2 Comments
⭠ Return to thread

As a high school educator of 35 years in Canada we do not have the same standardized testing pressure that US teachers face. We do however have all the similar mental health challenges. I am much more aligned with the After Babel 3 part hypothesis and can clearly say that when I first began teaching in the late 80’s my expectations for my students were far more rigorous than they are today. I’m very aware of the changes in pressure for kids to constantly measure up as we discuss this regularly in our classes, but my own 16-17 yr old psych students always share that it is a combination of many factors : self imposed pressure, societal and parent imposed pressure, school pressure (hmwk), social media making them feel “less than” and lonely, sleep deprivation (typically on phone late), phone addiction or dependency, Covid disruption in learning, developmental delays due to many different factors including the onset of fear based parenting in the 90’s, so that our students ta often struggle taking healthy risks, having hard conversations face to face, critically reflecting, facing discomfort.
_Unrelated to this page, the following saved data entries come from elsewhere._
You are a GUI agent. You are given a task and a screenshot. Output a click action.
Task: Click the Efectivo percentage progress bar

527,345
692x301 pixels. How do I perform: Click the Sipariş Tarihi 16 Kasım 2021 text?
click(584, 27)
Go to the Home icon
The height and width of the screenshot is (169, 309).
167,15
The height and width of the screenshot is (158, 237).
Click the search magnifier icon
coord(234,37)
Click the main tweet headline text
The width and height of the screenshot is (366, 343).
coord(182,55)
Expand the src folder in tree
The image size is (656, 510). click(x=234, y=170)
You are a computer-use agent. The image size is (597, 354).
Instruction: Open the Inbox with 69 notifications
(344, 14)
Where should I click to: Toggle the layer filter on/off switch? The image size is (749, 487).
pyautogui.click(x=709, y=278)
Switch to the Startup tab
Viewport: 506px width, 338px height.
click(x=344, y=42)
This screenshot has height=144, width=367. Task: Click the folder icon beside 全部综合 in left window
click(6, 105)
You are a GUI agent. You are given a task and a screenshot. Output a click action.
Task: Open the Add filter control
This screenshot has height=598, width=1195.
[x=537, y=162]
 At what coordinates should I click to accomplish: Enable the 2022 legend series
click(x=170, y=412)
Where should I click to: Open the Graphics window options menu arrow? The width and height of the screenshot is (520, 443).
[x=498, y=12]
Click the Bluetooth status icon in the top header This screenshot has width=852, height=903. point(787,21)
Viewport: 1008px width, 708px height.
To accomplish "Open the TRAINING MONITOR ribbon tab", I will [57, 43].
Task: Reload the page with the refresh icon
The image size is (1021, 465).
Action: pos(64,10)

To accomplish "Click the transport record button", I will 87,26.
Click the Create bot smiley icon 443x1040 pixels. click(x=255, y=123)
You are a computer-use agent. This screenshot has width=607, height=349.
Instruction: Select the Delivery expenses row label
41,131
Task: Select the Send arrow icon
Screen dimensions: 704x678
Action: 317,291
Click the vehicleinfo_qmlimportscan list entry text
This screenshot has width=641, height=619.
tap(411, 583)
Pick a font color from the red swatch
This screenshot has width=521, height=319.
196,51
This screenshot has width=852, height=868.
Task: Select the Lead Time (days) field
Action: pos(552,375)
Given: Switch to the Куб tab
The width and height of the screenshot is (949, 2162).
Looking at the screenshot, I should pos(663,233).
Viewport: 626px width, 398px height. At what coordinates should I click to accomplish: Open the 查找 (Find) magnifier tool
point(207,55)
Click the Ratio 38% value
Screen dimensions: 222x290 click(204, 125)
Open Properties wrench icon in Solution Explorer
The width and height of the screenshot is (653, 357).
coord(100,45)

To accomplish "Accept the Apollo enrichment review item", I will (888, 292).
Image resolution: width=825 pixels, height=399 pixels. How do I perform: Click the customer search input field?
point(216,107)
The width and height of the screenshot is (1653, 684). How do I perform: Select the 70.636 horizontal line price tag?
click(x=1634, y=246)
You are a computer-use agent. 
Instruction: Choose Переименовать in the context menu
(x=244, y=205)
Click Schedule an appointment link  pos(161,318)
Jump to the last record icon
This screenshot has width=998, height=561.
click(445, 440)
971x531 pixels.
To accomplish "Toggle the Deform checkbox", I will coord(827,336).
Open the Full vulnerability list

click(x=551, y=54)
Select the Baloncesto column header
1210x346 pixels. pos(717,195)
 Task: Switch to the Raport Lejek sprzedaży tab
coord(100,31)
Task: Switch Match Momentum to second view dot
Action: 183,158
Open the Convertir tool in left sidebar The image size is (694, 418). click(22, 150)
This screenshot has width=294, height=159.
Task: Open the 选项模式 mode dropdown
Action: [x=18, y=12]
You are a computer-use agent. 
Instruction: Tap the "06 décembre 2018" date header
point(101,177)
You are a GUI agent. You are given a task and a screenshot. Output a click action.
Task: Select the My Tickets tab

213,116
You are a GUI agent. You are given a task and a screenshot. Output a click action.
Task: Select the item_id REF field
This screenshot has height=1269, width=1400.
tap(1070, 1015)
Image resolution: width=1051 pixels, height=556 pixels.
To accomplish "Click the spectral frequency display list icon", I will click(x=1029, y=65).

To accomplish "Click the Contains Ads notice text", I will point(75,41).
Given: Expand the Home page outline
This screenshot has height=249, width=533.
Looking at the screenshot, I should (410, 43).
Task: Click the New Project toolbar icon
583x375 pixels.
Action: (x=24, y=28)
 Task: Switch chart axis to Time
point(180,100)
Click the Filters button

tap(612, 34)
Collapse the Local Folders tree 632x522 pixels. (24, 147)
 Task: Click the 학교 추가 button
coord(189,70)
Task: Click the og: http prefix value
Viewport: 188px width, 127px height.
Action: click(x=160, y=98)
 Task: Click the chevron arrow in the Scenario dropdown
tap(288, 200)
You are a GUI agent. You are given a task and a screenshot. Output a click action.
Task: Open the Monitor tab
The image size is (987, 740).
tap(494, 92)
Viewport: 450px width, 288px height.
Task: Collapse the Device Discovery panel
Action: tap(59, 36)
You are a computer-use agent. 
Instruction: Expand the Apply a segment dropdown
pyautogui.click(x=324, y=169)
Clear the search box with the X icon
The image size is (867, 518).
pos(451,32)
As Dr. Gray speaks to the loss of the play based childhood is also a huge factor . The list of correlations go on and on. To suggest that the skyrocketing suicide rate is due to one cause is to simplify an incredibly complex and nuanced problem.

Expand full comment

I have argued for multiple causes for the great increase in anxiety, depression, and suicide among teens over decades. Most of that increase occurred well before smartphone and Common Core. I'm just saying now that multple lines of evidence suggest that this recent 14-year boost in all this is largely the result of changes in schooling. Such changes occurred in the US largely as a consequence of Common Core but they also occurred in a few other countries.